The implications of these findings on genetic polymorphism were quite clear:

  1. To compute the expected heterozygosity, we must consider a long-term effective size representing the harmonic means of N for the last hundreds or thousands of generations. Since the population size of many species has expanded after the last glaciation (∼10,000 years ago), the expected heterozygosity computed by using the current size is likely to be higher than the observed heterozygosity. This is one explanation for the approximate constancy of heterozygosity observed by Lewontin (1974). Actually, later studies with a much larger number of species have shown that average heterozygosity varies considerably among species and tends to be higher in large populations than in small populations (Nei 1975; Nei and Graur 1984).

  2. The neutrality test based on the assumption of constant population size may give erroneous conclusions.

  3. Considering these factors and others, Nei (1987)(1988) concluded that the observed patterns of protein polymorphism do not deviate significantly from the neutral expectations. Of course, the selectionist-neutralist controversy is still continuing at finer levels of DNA sequences, but this is beyond the scope of this article.

The implications of our study on speciation through bottlenecks were less clear, because we did not consider epistatic genes. However, we concluded that a random loss of many different alleles through bottlenecks would make it difficult to have a new favorable epistatic combination. Later, Nei et al. (1983) developed a mathematical model of speciation considering developmental incompatibility genes and showed that speciation may occur more rapidly in small populations than in large ones. On the basis of this finding, they argued that the probability of fixation of different incompatibility alleles in different populations may be enhanced by bottlenecks. Yet, this was not support of Mayr and Carson's genetic revolution hypothesis, because the latter hypothesis was not based on any explicit genetic model. In contrast, Klein et al. (1990) showed that speciation can occur without bottlenecks. Their statistical analysis of genetic polymorphisms shared by humans and chimpanzees at the major histocompatibility complex loci suggested that modern humans probably have evolved without any appreciable bottleneck effects.

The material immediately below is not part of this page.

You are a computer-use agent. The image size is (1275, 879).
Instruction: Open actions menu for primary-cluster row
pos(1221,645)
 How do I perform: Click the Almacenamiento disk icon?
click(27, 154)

Our 1975 article was cited quite often because of the above controversies and became a citation classic in 1989. The Thompson ISI Web of Science indicates that it had been cited 1059 times by 2004 and that the number of citations per year has recently increased. It seems that more researchers are now interested in the problems that we studied 30 years ago.

Takeo Maruyama, who contributed significantly to the 1975 article as well as to our 1983 article, died unexpectedly in 1987 at the age of 51. He had mastered the stochastic theory of population genetics and could solve mathematical problems very quickly. Yet he was a humble man, deeply interested in biological issues. The idea of establishing the DNA Data Bank of Japan at the National Institute of Genetics in Mishima, Japan, was conceived by him. This bank and its associated research center, the Center for Information Biology, are now flourishing, and the latter has become a major research center of evolutionary genomics in Japan, if not in the world.


I thank Ranajit Chakraborty, Jan Klein, and Jongmin Nam for their comments on an earlier version of this article.


  • This article is dedicated to the memory of Takeo Maruyama.